Search for a card with a low APR that allows you to pay off the entire outstanding balance before it incurs interest.

Why You Should Avoid Using Your Credit Card to Pay your Student Loan?

Because Most schools don’t allow you to use a credit card to pay your bills when you’re in school and are required to make cash payments for your student loans.

There are 8 alternatives to choose from:

1. Make Monthly Payments by Credit Card Using a Third-Party Provider

You can pay your student Loan with a credit card using services like Amazon Pay, but you’ll be charged a transaction fee on each payment.

2. You Can Pay Your Student Loan With Your Credit Card

Some private lenders allow students to pay down their debt with a credit card, which some borrowers use in order to earn points.

The lender will almost certainly charge you a transaction fee.

3. Transfer a Student Loan Debt to a Credit Card

Some credit cards provide the ability to transfer your student debt, which can be useful if you qualify for one of the 0% APR balance transfer deals.

You’ll have months to pay off the outstanding amount interest-free, which may make sense if you know you’ll be able to get rid of the debt before interest kicks in.

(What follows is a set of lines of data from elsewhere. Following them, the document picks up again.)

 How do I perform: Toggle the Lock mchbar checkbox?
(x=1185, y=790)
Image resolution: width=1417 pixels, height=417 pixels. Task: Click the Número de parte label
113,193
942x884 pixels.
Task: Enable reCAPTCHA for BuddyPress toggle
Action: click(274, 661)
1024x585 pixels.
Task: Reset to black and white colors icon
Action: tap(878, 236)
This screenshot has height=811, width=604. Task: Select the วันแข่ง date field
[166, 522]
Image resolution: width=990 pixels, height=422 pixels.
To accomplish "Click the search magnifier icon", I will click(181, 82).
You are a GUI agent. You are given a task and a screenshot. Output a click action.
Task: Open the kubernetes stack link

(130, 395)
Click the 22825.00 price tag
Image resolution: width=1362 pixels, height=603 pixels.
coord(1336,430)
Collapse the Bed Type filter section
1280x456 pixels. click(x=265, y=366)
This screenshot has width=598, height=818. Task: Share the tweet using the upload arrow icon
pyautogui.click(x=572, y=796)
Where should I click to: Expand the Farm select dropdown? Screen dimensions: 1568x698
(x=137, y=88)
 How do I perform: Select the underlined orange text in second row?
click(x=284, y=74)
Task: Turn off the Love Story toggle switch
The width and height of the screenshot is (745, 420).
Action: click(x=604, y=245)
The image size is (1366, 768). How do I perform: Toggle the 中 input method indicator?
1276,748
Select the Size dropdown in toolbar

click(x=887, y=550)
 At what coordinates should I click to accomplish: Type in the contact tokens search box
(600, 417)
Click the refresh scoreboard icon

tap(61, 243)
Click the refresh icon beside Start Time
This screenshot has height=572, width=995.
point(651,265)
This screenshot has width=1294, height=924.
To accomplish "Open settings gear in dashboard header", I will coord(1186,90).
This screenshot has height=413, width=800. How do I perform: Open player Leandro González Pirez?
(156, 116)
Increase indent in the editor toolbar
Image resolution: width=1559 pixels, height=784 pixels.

4. Take Out a Cash Advance on Your Student Loans

You may be able to borrow against your credit line if you have a credit card.

While this cash can be utilized to pay for a student loan in an emergency.

Cash advances have significant fees and interest rates that can rise as high as 25%. Consider it a last resort alternative.

Note: student loan interest charges may be lower than credit card interest rates.

The interest rates on your credit cards are likely to be far greater than those on your student loans (Unless you’ve taken advantage of a 0% APR offer or paid off your bill in full right away).

When it comes to paying down your student loans, be sure to keep a good credit score by not only paying on time but also keeping credit card balances low.

The percentage of your total credit limit that you’re using is known as your credit utilization ratio. Credit usage is the second most important factor in determining your credit score after payment history.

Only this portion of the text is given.